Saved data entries
^^^^^^^^^^^^^^^^

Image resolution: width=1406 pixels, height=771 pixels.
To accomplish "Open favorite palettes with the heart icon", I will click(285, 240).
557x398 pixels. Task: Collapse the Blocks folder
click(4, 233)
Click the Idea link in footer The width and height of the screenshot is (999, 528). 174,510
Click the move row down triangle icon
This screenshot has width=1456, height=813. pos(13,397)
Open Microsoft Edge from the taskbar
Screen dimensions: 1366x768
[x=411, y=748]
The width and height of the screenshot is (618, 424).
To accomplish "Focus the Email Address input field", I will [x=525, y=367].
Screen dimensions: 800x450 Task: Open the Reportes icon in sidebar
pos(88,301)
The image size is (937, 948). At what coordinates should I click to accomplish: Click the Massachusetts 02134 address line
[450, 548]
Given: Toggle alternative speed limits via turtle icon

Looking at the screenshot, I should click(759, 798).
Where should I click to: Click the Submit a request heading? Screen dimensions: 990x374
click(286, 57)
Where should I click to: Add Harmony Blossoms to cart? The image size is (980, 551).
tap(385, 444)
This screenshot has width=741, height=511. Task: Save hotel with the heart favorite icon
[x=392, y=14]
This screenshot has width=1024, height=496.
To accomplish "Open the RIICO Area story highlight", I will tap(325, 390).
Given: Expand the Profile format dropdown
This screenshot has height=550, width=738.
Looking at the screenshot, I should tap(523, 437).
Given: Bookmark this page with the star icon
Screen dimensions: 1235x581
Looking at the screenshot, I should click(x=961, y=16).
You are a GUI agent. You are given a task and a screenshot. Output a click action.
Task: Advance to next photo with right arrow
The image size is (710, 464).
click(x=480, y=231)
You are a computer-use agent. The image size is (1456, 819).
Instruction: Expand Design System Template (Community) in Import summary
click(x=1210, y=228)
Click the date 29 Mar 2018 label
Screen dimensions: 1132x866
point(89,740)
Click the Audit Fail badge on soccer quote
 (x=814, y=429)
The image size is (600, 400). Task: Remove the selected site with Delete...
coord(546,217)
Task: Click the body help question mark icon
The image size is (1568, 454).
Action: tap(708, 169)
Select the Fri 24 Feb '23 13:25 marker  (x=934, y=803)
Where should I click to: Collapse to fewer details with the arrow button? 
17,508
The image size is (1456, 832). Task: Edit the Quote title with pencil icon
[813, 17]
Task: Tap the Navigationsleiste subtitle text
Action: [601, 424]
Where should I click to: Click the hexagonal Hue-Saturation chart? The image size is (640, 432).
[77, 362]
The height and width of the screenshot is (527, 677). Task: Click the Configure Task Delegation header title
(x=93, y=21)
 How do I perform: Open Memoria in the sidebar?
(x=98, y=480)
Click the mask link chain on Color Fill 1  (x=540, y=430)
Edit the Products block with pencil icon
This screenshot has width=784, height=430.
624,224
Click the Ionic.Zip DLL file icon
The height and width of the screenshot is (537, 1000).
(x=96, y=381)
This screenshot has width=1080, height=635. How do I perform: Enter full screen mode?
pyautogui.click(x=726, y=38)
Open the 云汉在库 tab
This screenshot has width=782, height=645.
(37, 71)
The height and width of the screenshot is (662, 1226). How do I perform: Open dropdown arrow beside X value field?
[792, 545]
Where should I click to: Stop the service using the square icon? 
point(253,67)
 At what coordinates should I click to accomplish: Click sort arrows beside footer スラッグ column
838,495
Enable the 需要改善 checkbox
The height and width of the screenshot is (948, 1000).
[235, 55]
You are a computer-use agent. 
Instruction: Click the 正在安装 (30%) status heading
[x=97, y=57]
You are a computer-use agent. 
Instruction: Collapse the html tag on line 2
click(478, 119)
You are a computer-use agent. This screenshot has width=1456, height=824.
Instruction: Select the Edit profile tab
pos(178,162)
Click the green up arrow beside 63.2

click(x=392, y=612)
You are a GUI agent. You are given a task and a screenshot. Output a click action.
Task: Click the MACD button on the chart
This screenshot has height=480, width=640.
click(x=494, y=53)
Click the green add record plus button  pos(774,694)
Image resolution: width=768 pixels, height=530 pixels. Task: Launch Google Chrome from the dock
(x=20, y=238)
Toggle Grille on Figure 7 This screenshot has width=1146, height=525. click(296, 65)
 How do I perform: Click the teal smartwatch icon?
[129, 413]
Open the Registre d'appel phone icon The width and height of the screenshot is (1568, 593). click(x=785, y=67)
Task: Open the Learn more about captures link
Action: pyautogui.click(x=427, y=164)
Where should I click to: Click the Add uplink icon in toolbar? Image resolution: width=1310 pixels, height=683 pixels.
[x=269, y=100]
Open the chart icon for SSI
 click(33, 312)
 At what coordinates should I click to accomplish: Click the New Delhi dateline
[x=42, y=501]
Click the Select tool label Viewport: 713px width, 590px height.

^^^^^^^^^^^^^^^^

Directions
Write every record out again, unaltered.

Completed task
Image resolution: width=1406 pixels, height=771 pixels.
To accomplish "Open favorite palettes with the heart icon", I will click(285, 240).
557x398 pixels. Task: Collapse the Blocks folder
click(4, 233)
Click the Idea link in footer The width and height of the screenshot is (999, 528). 174,510
Click the move row down triangle icon
This screenshot has width=1456, height=813. pos(13,397)
Open Microsoft Edge from the taskbar
Screen dimensions: 1366x768
[x=411, y=748]
The width and height of the screenshot is (618, 424).
To accomplish "Focus the Email Address input field", I will [x=525, y=367].
Screen dimensions: 800x450 Task: Open the Reportes icon in sidebar
pos(88,301)
The image size is (937, 948). At what coordinates should I click to accomplish: Click the Massachusetts 02134 address line
[450, 548]
Given: Toggle alternative speed limits via turtle icon

Looking at the screenshot, I should click(759, 798).
Where should I click to: Click the Submit a request heading? Screen dimensions: 990x374
click(286, 57)
Where should I click to: Add Harmony Blossoms to cart? The image size is (980, 551).
tap(385, 444)
This screenshot has width=741, height=511. Task: Save hotel with the heart favorite icon
[x=392, y=14]
This screenshot has width=1024, height=496.
To accomplish "Open the RIICO Area story highlight", I will tap(325, 390).
Given: Expand the Profile format dropdown
This screenshot has height=550, width=738.
Looking at the screenshot, I should tap(523, 437).
Given: Bookmark this page with the star icon
Screen dimensions: 1235x581
Looking at the screenshot, I should click(x=961, y=16).
You are a GUI agent. You are given a task and a screenshot. Output a click action.
Task: Advance to next photo with right arrow
The image size is (710, 464).
click(x=480, y=231)
You are a computer-use agent. The image size is (1456, 819).
Instruction: Expand Design System Template (Community) in Import summary
click(x=1210, y=228)
Click the date 29 Mar 2018 label
Screen dimensions: 1132x866
point(89,740)
Click the Audit Fail badge on soccer quote
 (x=814, y=429)
The image size is (600, 400). Task: Remove the selected site with Delete...
coord(546,217)
Task: Click the body help question mark icon
The image size is (1568, 454).
Action: tap(708, 169)
Select the Fri 24 Feb '23 13:25 marker  (x=934, y=803)
Where should I click to: Collapse to fewer details with the arrow button? 
17,508
The image size is (1456, 832). Task: Edit the Quote title with pencil icon
[813, 17]
Task: Tap the Navigationsleiste subtitle text
Action: [601, 424]
Where should I click to: Click the hexagonal Hue-Saturation chart? The image size is (640, 432).
[77, 362]
The height and width of the screenshot is (527, 677). Task: Click the Configure Task Delegation header title
(x=93, y=21)
 How do I perform: Open Memoria in the sidebar?
(x=98, y=480)
Click the mask link chain on Color Fill 1  (x=540, y=430)
Edit the Products block with pencil icon
This screenshot has width=784, height=430.
624,224
Click the Ionic.Zip DLL file icon
The height and width of the screenshot is (537, 1000).
(x=96, y=381)
This screenshot has width=1080, height=635. How do I perform: Enter full screen mode?
pyautogui.click(x=726, y=38)
Open the 云汉在库 tab
This screenshot has width=782, height=645.
(37, 71)
The height and width of the screenshot is (662, 1226). How do I perform: Open dropdown arrow beside X value field?
[792, 545]
Where should I click to: Stop the service using the square icon? 
point(253,67)
 At what coordinates should I click to accomplish: Click sort arrows beside footer スラッグ column
838,495
Enable the 需要改善 checkbox
The height and width of the screenshot is (948, 1000).
[235, 55]
You are a computer-use agent. 
Instruction: Click the 正在安装 (30%) status heading
[x=97, y=57]
You are a computer-use agent. 
Instruction: Collapse the html tag on line 2
click(478, 119)
You are a computer-use agent. This screenshot has width=1456, height=824.
Instruction: Select the Edit profile tab
pos(178,162)
Click the green up arrow beside 63.2

click(x=392, y=612)
You are a GUI agent. You are given a task and a screenshot. Output a click action.
Task: Click the MACD button on the chart
This screenshot has height=480, width=640.
click(x=494, y=53)
Click the green add record plus button  pos(774,694)
Image resolution: width=768 pixels, height=530 pixels. Task: Launch Google Chrome from the dock
(x=20, y=238)
Toggle Grille on Figure 7 This screenshot has width=1146, height=525. click(296, 65)
 How do I perform: Click the teal smartwatch icon?
[129, 413]
Open the Registre d'appel phone icon The width and height of the screenshot is (1568, 593). click(x=785, y=67)
Task: Open the Learn more about captures link
Action: pyautogui.click(x=427, y=164)
Where should I click to: Click the Add uplink icon in toolbar? Image resolution: width=1310 pixels, height=683 pixels.
[x=269, y=100]
Open the chart icon for SSI
 click(33, 312)
 At what coordinates should I click to accomplish: Click the New Delhi dateline
[x=42, y=501]
Click the Select tool label Viewport: 713px width, 590px height.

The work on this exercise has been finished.